Department of Hepatobiliary Surgery, Chinese People's Liberation Army General Hospital, Beijing 100853, China.
Chin Med J (Engl). 2012 May;125(10):1772-6.
Previous researches about necrotic pancreatic tissue infections are numerous, but the study on systemic infection related to the severe acute pancreatitis (SAP) treatment period is limited. This study aimed to investigate the distribution and drug resistance of pathogenic bacteria in patients who had hepatobiliary surgery for SAP during the past three years.
A retrospective study was conducted on the distribution, category and drug resistance of pathogenic bacteria in patients who had hepatobiliary surgery for SAP from 2008 to 2011.

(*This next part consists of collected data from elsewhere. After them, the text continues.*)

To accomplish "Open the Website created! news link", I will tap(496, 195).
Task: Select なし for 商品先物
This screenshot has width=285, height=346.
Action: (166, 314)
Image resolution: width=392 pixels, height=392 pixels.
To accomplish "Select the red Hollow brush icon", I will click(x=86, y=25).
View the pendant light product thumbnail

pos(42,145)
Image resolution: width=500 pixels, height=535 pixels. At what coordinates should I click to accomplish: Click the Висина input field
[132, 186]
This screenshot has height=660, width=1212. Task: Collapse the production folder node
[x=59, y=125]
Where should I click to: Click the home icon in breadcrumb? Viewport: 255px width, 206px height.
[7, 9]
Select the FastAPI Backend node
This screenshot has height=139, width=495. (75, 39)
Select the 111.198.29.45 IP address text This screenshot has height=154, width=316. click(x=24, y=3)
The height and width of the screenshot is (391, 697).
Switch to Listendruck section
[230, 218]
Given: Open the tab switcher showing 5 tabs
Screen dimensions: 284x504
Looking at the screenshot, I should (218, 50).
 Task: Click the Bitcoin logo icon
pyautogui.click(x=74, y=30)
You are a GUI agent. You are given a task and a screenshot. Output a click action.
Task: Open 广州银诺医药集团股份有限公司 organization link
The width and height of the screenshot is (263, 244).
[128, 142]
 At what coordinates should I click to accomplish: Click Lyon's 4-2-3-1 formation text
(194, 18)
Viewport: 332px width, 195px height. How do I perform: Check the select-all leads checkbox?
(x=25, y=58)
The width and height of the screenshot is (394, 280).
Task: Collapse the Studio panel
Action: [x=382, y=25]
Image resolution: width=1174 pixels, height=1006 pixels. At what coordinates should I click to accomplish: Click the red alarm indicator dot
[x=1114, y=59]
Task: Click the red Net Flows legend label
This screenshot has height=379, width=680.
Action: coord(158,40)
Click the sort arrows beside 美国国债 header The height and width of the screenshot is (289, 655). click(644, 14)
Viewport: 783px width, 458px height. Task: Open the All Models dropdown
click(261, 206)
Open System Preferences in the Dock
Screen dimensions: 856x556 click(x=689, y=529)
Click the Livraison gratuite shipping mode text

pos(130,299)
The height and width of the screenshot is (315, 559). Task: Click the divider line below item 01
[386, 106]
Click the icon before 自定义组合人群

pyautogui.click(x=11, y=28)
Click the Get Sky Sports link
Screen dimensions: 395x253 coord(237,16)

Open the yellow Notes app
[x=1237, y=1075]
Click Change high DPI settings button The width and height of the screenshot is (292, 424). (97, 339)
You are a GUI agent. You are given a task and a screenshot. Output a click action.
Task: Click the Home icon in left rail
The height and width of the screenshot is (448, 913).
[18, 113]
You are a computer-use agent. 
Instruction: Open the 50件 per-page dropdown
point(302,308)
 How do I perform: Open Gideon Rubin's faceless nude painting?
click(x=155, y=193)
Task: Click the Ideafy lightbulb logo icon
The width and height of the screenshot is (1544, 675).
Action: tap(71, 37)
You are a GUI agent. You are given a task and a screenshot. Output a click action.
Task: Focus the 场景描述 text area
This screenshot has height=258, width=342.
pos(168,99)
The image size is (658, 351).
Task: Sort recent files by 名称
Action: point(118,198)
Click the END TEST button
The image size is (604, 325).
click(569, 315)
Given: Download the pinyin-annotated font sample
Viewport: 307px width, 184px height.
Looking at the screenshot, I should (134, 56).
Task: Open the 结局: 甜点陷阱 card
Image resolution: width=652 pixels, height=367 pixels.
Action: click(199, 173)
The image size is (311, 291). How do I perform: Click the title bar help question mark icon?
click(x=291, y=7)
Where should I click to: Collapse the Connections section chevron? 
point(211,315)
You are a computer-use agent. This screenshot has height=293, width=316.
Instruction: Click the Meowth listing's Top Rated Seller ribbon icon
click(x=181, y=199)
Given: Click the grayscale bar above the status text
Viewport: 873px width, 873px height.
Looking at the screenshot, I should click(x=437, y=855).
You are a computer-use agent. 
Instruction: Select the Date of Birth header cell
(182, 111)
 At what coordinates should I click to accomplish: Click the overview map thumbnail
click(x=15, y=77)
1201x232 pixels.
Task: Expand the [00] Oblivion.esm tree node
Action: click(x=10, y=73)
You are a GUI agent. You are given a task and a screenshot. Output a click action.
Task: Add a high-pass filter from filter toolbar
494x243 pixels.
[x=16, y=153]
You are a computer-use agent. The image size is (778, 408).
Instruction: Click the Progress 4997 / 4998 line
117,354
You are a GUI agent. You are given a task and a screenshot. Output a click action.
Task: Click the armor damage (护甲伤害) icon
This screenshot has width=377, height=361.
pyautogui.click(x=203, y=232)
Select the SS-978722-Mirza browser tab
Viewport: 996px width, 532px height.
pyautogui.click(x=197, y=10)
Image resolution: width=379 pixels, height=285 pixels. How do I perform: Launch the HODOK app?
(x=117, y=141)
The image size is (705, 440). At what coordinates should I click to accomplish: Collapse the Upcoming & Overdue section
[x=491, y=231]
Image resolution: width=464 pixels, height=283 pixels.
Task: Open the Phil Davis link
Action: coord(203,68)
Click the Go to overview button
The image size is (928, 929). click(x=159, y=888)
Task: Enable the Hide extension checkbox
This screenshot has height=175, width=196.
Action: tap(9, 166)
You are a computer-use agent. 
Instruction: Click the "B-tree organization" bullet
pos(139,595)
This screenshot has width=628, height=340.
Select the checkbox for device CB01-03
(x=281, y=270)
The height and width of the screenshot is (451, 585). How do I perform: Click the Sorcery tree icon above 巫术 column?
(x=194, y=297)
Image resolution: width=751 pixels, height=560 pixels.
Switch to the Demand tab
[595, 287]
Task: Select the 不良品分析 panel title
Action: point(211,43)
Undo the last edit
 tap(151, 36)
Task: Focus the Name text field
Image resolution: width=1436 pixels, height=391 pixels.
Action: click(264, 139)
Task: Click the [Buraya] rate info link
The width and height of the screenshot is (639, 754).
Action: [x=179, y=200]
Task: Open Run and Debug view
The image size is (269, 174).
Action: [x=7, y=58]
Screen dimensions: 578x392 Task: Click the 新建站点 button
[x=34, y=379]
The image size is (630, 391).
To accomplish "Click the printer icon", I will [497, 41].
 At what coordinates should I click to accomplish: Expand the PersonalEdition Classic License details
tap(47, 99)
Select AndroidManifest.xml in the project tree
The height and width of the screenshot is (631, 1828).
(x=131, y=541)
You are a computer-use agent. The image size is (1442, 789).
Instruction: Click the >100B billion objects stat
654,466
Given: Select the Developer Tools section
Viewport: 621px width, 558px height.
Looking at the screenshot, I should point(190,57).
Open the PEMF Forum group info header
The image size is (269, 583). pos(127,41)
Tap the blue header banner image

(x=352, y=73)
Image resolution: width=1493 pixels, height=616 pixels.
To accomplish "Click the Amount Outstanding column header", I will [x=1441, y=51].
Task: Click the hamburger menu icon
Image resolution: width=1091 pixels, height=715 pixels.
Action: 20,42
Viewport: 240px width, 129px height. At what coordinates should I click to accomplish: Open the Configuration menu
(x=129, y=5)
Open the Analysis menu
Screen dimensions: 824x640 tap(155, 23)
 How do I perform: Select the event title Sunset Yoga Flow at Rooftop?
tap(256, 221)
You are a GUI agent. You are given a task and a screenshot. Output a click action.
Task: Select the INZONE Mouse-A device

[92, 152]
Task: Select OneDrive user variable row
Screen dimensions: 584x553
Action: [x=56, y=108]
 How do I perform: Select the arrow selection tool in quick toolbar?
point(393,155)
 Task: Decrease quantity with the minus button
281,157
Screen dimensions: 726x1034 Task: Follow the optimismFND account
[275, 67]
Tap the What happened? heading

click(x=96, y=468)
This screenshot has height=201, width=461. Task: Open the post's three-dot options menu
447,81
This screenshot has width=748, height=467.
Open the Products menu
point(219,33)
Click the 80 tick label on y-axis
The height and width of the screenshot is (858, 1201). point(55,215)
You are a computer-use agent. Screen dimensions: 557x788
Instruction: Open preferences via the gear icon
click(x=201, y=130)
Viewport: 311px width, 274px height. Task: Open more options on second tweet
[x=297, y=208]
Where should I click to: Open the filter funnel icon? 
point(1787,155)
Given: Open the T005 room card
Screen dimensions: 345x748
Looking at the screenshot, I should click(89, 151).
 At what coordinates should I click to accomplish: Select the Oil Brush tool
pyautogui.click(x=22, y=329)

A total of 594 pathogenic bacteria samples were isolated. Among them 418 isolates (70.4%) were Gram bacteria negative, 142 isolates (23.9%) were Gram bacteria positive, and 34 isolates (5.7%) were found fungi. The most common Gram negative bacteria were Escherichia coli (19.8%), and the dominant Gram positive pathogenic bacteria were Enterococcus faecium. The distribution of SAP-related infectious pathogens was mainly in peritoneal drainage fluid, sputum, bile, and wound secretions. Almost all the Gram negative pathogenic bacteria were sensitive to carbapenum. Extended-spectrum β-lactamases (ESBLs) producing strains were more resistant to penicillins and cephalosprins than the ESBLs non-producing strains. Staphylococcus was sensitive to vancomycin and linezolid. The drug resistance of meticillin-resistant staphylococcus (MRS) to commonly used antibiotics was higher than meticillin-sensitive streptococcus (MSS). Enterococcus sp. exhibited lower drug-resistance rates to vancomycin and linezolid.
Gram negative bacteria were the dominant SAP-related infection after hepatobiliary surgery. A high number of fungal infections were reported. Drug resistant rates were high. Rational use of antibiotics according to the site of infection, bacterial species and drug sensitivity, correctly executing the course of treatment and enhancing hand washing will contribute to therapy and prevention of SAP-related infection and decrease its mortality.
关于胰腺坏死组织感染的既往研究为数众多,但针对重症急性胰腺炎(SAP)治疗期相关全身感染的研究则较为有限。本研究旨在调查过去三年中因 SAP 而行肝胆手术患者的感染病原菌分布及耐药情况。
回顾性分析 2008 年至 2011 年因 SAP 而行肝胆手术患者的感染病原菌分布、种类及耐药情况。
共分离出 594 株病原菌。其中革兰阴性菌 418 株(70.4%),革兰阳性菌 142 株(23.9%),真菌 34 株(5.7%)。最常见的革兰阴性菌为大肠埃希菌(19.8%),优势革兰阳性菌为屎肠球菌。SAP 相关感染病原体的分布主要在腹腔引流液、痰液、胆汁和伤口分泌物中。几乎所有革兰阴性病原菌对碳青霉烯类均敏感。产超广谱β-内酰胺酶(ESBLs)菌株对青霉素类和头孢菌素类的耐药性强于非产 ESBLs 菌株。葡萄球菌属对万古霉素和利奈唑胺敏感。耐甲氧西林葡萄球菌(MRS)对常用抗生素的耐药率高于甲氧西林敏感葡萄球菌(MSS)。肠球菌属对万古霉素和利奈唑胺的耐药率较低。
肝胆手术后 SAP 相关感染以革兰阴性菌为主,真菌感染报告数量较多,耐药率较高。根据感染部位、细菌种类及药敏结果合理使用抗生素,正确执行疗程,加强手卫生,有助于 SAP 相关感染的治疗和预防,降低其死亡率。